원자력 발전소 안전성 향상을 위해서는 이와 관련된 해석코드의 수행이 필수적이다. 이러한 해석코드의 수행은 핵연료의 국부적인 부분에서 시작하여 피복재, 원자로 노심, 발전소 컴포넌트뿐 아니라 전체 계통에 대해서 이루어 진다. 이러한 연구를 수행하기 위해서 MATRA, FRAPCONE, MARS, PRISM, VISA, ANSYS 등 의 설계 해석코드들이 이용된다.
MATRA
The reactor core including coolant, control and protection systems should be designed with appropriate margin to assure that SAFDL (Specified Acceptable Fuel Design Limits) are not exceeded during any condition of normal operation, including the effect of anticipated operational occurrences. The SFADL includes cladding overheating due to CHF or hydrodynamic flow instability and fuel melting. Therefore, the object of core thermal hydraulic design is to make sure coolability and fuel thermal integrity in the core during steady-state and anticipated operational occurrences. To do this, MATRA (Mutichannel Analyzer for steady-state and Transient in Rod Arrays) is studied for analyzing subchannel of the nuclear reactor. In PWR, CHF (Critical Heat Flux), fuel melting, and flow instability are the main thermal hydraulic design criteria. By using MATRA, the prediction of CHF is possible and other major parameters can be obtained.
FRAPCON
FRAPCON is one of the computational analysis code. It specially analyzes the fuel performance. The FRAPCON code had been developed to predict the behavior of fuel rods during long-term irradiation and to calculate initial conditions for transient analysis by combining features from “FRAP(Fuel Rod Analysis Program)” and “GAPCON(GAP CONductance)-THERMAL”. Recently updated FRAPCON code calculates the steady-state response of light water reactor fuel rods during long-term burnup.
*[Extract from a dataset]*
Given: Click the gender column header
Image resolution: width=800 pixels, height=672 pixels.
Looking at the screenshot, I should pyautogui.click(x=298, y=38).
The Scopes of FRAPCON are as follows:
- Heat conduction through the fuel and cladding
- Cladding elastic and plastic deformation,
- Fuel-cladding mechanical interaction
- Fission gas release
- Fuel rod internal gas pressure
- Heat transfer between fuel and cladding
- Cladding oxidation
- Heat transfer from cladding to coolant
Simplified FRAPCON-3 Flow Chart
(Ref. NUREG/CR-6534 Vol. 2 PNNL-11513)
Power ratio at each step
MARS-LMR
MARS-LMR (Multi-dimensional Analysis Reactor System for Liquid Metal Reactor)
MARS-LMR is a safety analysis code for the safety function evaluation of system as SFR. This safety analysis code uses the coolants of future reactors such as sodium, lead-bismuth eutectic, helium, lithium, lithium-lead and so on. To analyze the future reactors, it has to generate the set of physical properties and thermodynamic tables of MARS code and those of Na, LBE are already generated by KAERI. Our lab also generated that of Gallium and is analyzing Ga-cooled PDHRS (Passive Decay Heat Removal System) is SFR.
Nodalization of Ga-cooled PDHRS in KALIMER
VISA
ViSA is the Visual System Analyzer. ViSA is external environment program for MARS, RETRAN, RELAP5 and the programming language of ViSA is Delphi. The main features of ViSA are as follows:
- Online & post processing: X-Y trend graph vs. time
- Visualization of entire system behavior: System mimic with several gauges & Nodalization map for volume properties (boron, void, liquid/gas temperature,..)
- Interactive control : Simplifying control input for complex manual operation in EOP
- Miscellaneous functions : Control / Geometric input editor for modification & Replay (similar to strip function in MARS), 3-D power visualization (MASTER DLL required), Engineering unit conversion
Project tab of ViSA (OPR-1000)
System mimic tab of ViSA (OPR-1000)
Nodalization tab of ViSA (OPR-1000)
CFD
Computational fluid dynamics, usually abbreviated as CFD, is a branch of fluid mechanics that uses numerical methods and algorithms to solve and analyze problems that involve fluid flows. Computers are used to perform the calculations required to simulate the interaction of liquids and gases with surfaces defined by boundary conditions. With high-speed supercomputers, better solutions can be achieved. Ongoing research yields software that improves the accuracy and speed of complex simulation scenarios such as transonic or turbulent flows.
Computational Fluid Dynamics (CFD) is increasingly being used in nuclear reactor safety analyses as a tool that enables safety relevant phenomena occurring in the reactor coolant system to be described in more detail. Numerical investigations on single phase coolant mixing in Pressurized Water Reactors (PWR) have been performed. The work is aimed at describing the mixing phenomena relevant for both safety analysis, particularly in steam line break and boron dilution scenarios, and mixing phenomena of interest for economical operation and the structural integrity.